As you can see, tordanos kill the most Americans, followed by heat and flooding events. Four more: lightning, wind, cold and oceanic events make up most of the rest of fatalities.

Storms by Injuries

knitr::kable(stormInjuries[0:10,], caption = "10 Most Injurious Storms")
10 Most Injurious Storms
EVTYPE AVGINJURIES TOTALINJURIES
TORNADO 2.2820852 91450
HEAT 9.3458038 9243
WIND 0.1204837 8807
FLOOD 0.2646553 8614
LIGHTNING 0.1110886 7683
COLD 1.3146659 4742
SNOW 0.9262062 1958
RAIN 0.0645971 1802
HURRICANE 2.4905660 1716
FIRE 1.2772041 1608
ggplot(stormInjuries[0:10,], aes(x = reorder(EVTYPE, TOTALINJURIES), y = TOTALINJURIES, fill = EVTYPE)) +
        geom_bar(stat = "identity") +
        coord_flip() +  
        labs(title = "10 Most Injurious Storms",
                x = "Storm",
                y = "Total Injuries") +
        theme_minimal() +
        theme(axis.text.x = element_text(angle = 45, hjust = 1))
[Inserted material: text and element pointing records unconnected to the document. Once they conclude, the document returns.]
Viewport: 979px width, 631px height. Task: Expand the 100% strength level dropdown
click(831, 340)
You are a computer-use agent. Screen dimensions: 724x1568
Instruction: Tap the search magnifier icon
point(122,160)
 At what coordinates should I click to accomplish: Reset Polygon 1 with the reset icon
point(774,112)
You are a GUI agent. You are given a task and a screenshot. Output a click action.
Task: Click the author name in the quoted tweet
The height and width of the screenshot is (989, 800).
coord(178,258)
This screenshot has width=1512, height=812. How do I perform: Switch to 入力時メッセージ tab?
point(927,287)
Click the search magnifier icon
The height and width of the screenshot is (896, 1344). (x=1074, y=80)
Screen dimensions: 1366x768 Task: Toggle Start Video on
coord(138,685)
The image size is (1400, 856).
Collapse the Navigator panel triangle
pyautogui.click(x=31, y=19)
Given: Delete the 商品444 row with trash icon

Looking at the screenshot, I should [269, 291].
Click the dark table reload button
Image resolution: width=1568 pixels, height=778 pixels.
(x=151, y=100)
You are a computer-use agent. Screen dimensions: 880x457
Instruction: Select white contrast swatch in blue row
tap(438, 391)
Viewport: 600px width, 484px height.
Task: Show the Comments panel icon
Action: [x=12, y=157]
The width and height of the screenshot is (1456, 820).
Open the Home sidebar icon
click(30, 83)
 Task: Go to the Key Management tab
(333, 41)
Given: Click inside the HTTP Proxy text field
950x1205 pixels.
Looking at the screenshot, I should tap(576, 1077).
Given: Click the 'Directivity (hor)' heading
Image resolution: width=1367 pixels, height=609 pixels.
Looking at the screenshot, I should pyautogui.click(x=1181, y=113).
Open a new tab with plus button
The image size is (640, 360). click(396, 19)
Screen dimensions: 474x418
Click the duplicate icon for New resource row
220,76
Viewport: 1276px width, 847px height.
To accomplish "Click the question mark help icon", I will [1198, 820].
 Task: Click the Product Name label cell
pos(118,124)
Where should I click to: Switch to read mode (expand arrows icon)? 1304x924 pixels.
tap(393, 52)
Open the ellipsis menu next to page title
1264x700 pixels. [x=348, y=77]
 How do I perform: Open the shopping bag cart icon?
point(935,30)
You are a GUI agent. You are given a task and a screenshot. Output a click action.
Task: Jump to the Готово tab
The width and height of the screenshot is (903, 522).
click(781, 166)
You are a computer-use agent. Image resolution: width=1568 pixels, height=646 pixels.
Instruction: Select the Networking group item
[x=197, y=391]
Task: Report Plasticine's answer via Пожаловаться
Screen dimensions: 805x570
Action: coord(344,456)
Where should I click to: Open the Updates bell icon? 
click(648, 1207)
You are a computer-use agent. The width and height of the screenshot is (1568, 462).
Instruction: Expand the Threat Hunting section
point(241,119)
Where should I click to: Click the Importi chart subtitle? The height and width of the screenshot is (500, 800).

Similar results for injuries as seen for flooding, with tornadoes causing the most damage

Costliest Storms

knitr::kable(stormCost[0:10,], caption = "10 Costliest Storms")
10 Costliest Storms
EVTYPE AVGCOST TOTALCOST
AVALANCHE 32302.96 8721800
COLD 5413232.37 19525529161
DENSE FOG 130729.73 9674000
DROUGHT 43551940.87 15025419600
DUST STORM 83970.87 8649000
FIRE 7073002.49 8904910130
FLOOD 5670187.33 184553257197
FOG 122948.60 13155500
FUNNEL CLOUD 14969.23 194600
HEAT 935091.03 924805030
costliestStorms <- stormCost[0:10, ]
        ggplot(stormCost[0:10, ], aes(x = reorder(EVTYPE, TOTALCOST), y = TOTALCOST, fill = EVTYPE)) +
        geom_bar(stat = "identity") +
        coord_flip() +  
        labs(title = "10 Costliest Storms",
                x = "Storm",
                y = "Total Cost ($)") +
        theme_minimal() +
        theme(axis.text.x = element_text(angle = 45, hjust = 1))

We see that flooding is by far the costliest storm type. Almost to an extenct that others do not matter.